検察への怒りが政界再編の発火点になった
今回は2まで、30年前と同じである。リクルート事件も当初は大型の贈収賄事件と思われたが、職務権限の壁があって2人以外は収賄で起訴できず、会計責任者だけで終わった。
これに国民の怒りが高まり、内閣改造でリクルート関係議員を追放したが、その後も金丸の5億円事件などが起こり、小沢グループが離党して自民党が分裂した。

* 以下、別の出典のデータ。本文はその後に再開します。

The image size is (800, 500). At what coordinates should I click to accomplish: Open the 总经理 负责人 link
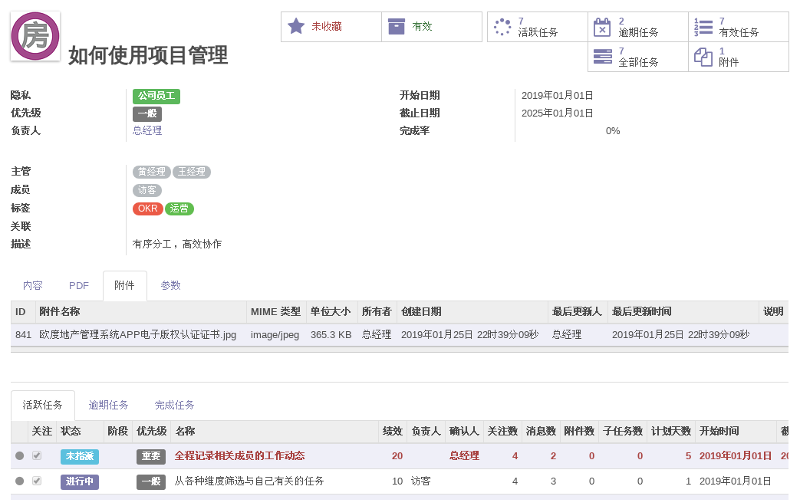[x=147, y=131]
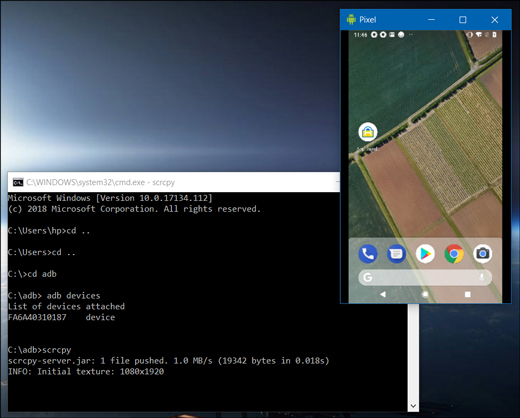Screen dimensions: 520x418
Task: Maximize the Pixel scrcpy window
Action: 463,20
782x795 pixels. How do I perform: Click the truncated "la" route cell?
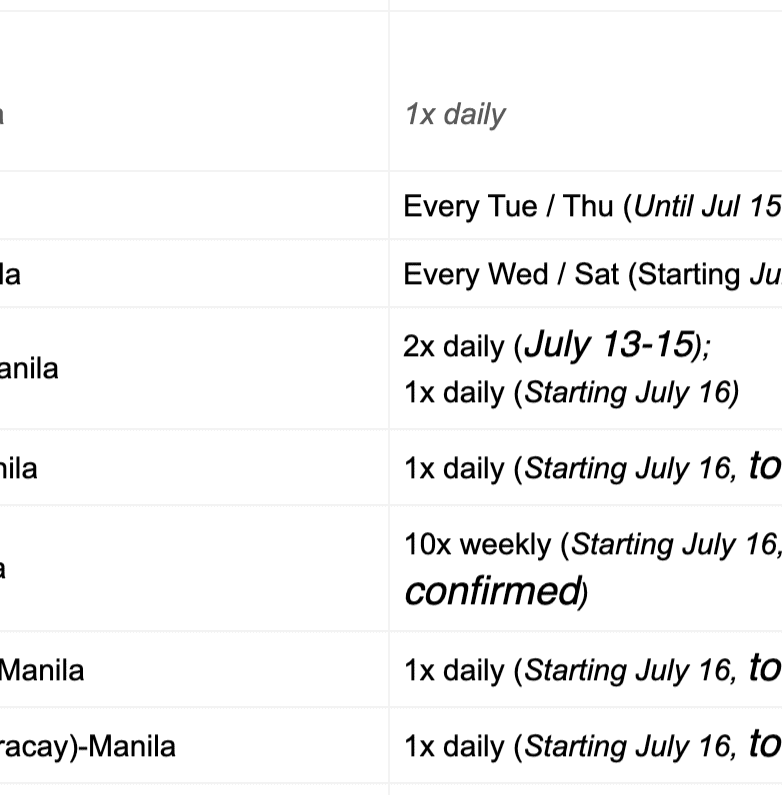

これは当時としては予想外の展開だった。私は6月18日の内閣不信任案可決のとき、国会で中継車にいたが、最後の瞬間まで自民党内で「落とし所」が見つかるだろうと誰もが思っていた。
小沢も当初は離党するつもりはなく、宮沢内閣を総辞職に追い込んで竹下派主導の新政権を樹立し、守旧派を追放するつもりだったようだが、肝心の竹下派の主導権をとれず、自分たちが離党するはめになった。
通常国会の内閣不信任案が焦点今回も通常国会が大荒れになって、内閣不信任案が出ることは十分予想される。それに対して岸田政権が安倍派の離党勧告といった強硬な処分でスケープゴートにする戦術も、30年前と同じだろう。

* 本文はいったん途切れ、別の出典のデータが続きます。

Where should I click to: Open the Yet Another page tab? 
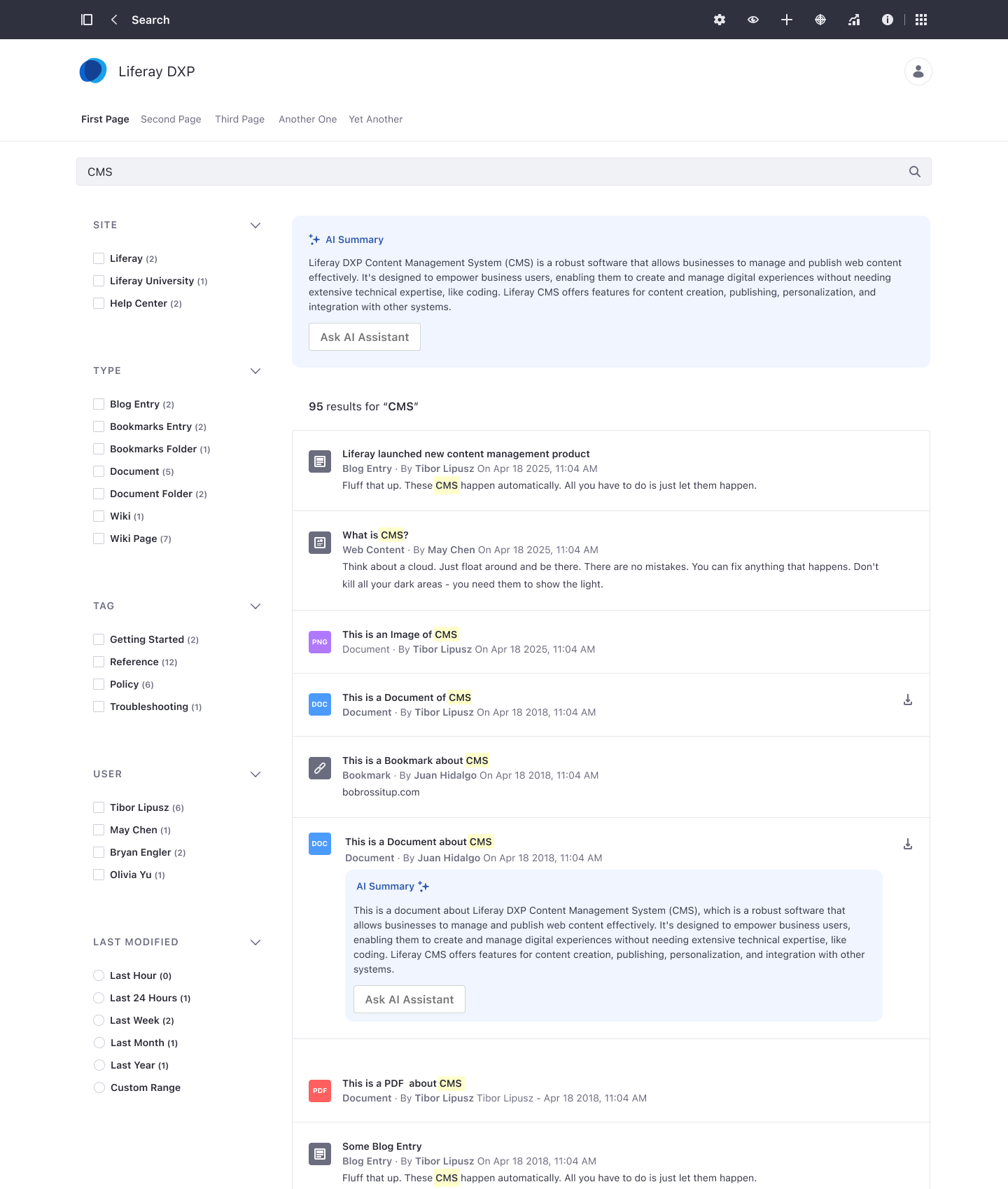(375, 119)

それが政界再編に結びつくかどうかは疑問である。今回の裏金問題はリクルート事件ほど深刻な汚職事件ではなく、今の安倍派には当時の竹下派のように党を割るエネルギーがない。野党にも自民党の「汚れた部分」の安倍派と合流する大義名分がない。そして何よりも、一人で政局を動かす小沢のようなキーマンがいない。
しかし政局が流動化している点は30年前に似ているので、何かのアクシデントで不信任案が可決されると、岸田首相は解散に追い込まれる。野党が(たとえば)小池百合子を立てて総選挙にのぞみ、そこに自民党からの離党組が合流すれば、30年前のような大逆転もあるかもしれない。